This report comes at a crossroads for public health in the Philippines.
On 13 July 2021, the Supreme Court affirmed the authority of the Food and Drugs Administration
(FDA) in regulating tobacco products in the case of Department of Health v. Philippine Tobacco
Institute.1 On the other hand, both houses of Congress approved a bill which took away e-cigarettes
and heated tobacco products (HTPs) from the FDA’s jurisdiction.
On 25 July 2022, said bill lapsed into law and became Republic Act (RA) No. 11900 or the Vaporized
Nicotine and Non-Nicotine Products Regulation Act (the “Vape Regulation Law”). These two events—polar opposites of each other—mark the state of the implementation of Article 5.3 in the Philippines from 2021 to the early part of 2022 and the constant battle that tobacco control advocates face.

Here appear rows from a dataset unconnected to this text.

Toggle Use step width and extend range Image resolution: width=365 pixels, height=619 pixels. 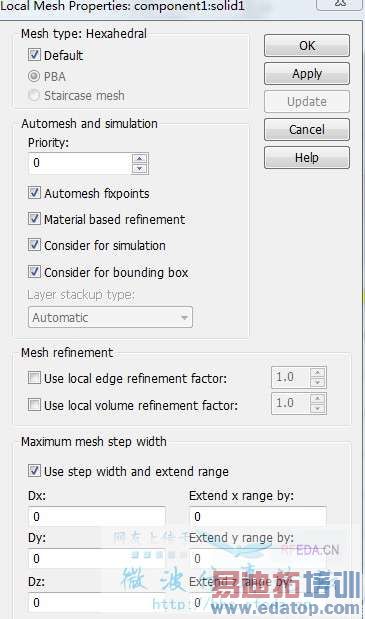[34, 471]
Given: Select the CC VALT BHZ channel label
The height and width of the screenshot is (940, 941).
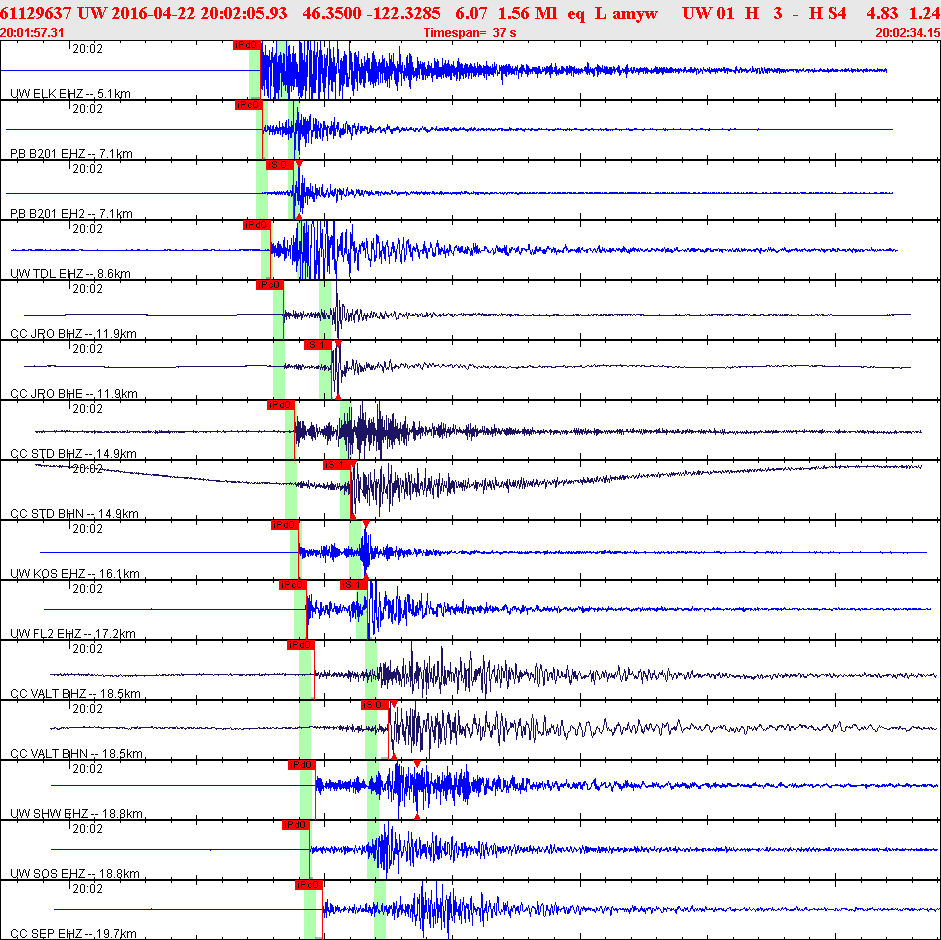Looking at the screenshot, I should pyautogui.click(x=74, y=693).

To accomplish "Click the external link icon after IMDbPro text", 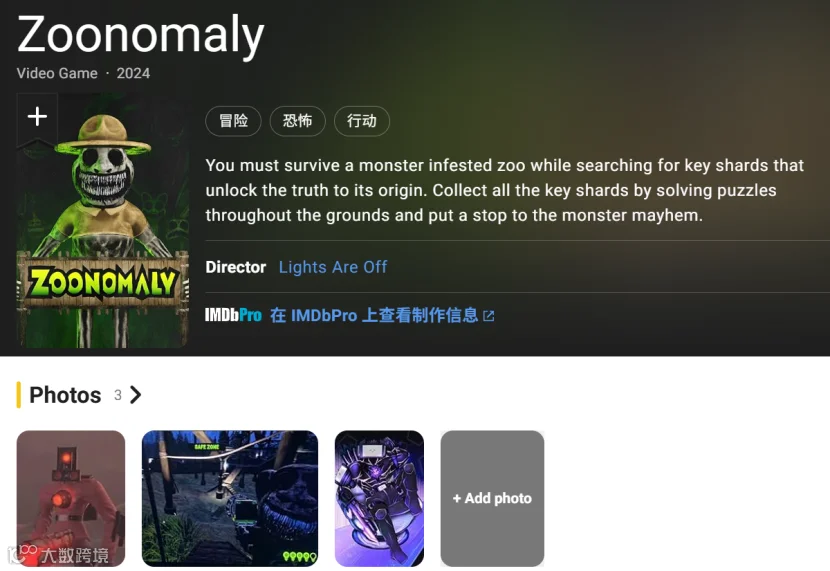I will point(489,316).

This report also comes at an important period for policy reform and development nationwide. In
May 2022, the country elected a new President who had once been a proponent of the tobacco industry’s legislative interests in the Senate.
A homegrown politician from the “Solid North” and member of the tobacco-growing “Northern Bloc,” President Ferdinand Romualdez Marcos, Jr. sits as the Chief Executive with much uncertainty for tobacco control. However, the lapse of the aforesaid bill into the Vape Regulation Law, despite the series of vetoes that preceded
it for other enrolled bills, sends a signal that tobacco industry interference may grow stronger.
Based on the evidence gathered, this was indeed the case.
Public health in the Philippines suffered a setback with the enactment of the Vape Regulation Law, as
e-cigarettes and heated tobacco.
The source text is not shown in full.